- _TASK TO CARRY OUT_:
Without the pictures, set down every line of the data exactly.

- _ENTRIES PROVIDED_:
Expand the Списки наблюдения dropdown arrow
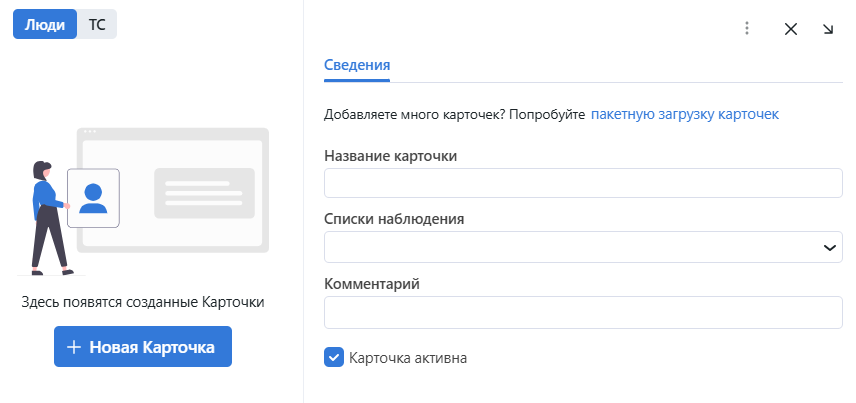 tap(829, 247)
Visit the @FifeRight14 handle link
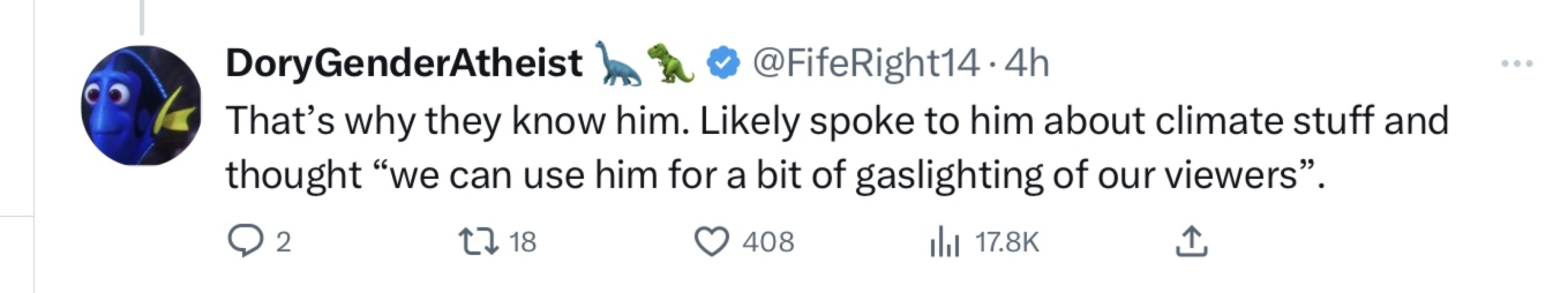1568x293 pixels. point(866,63)
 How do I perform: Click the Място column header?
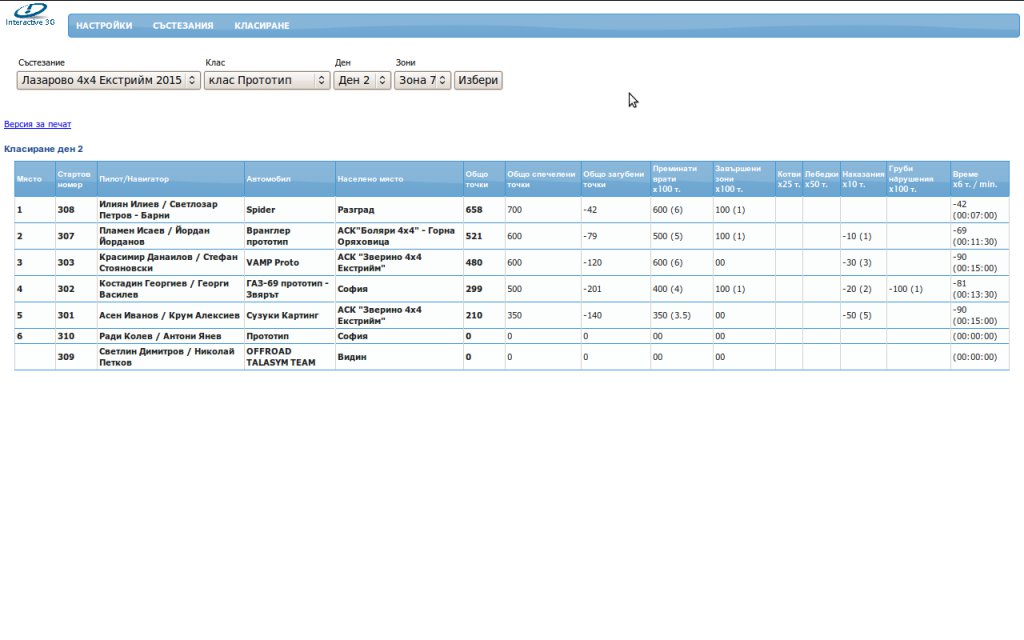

- _TASK OUTPUT_:
Expand the Списки наблюдения dropdown arrow
 tap(829, 247)
Visit the @FifeRight14 handle link
1568x293 pixels. point(866,63)
 How do I perform: Click the Място column header?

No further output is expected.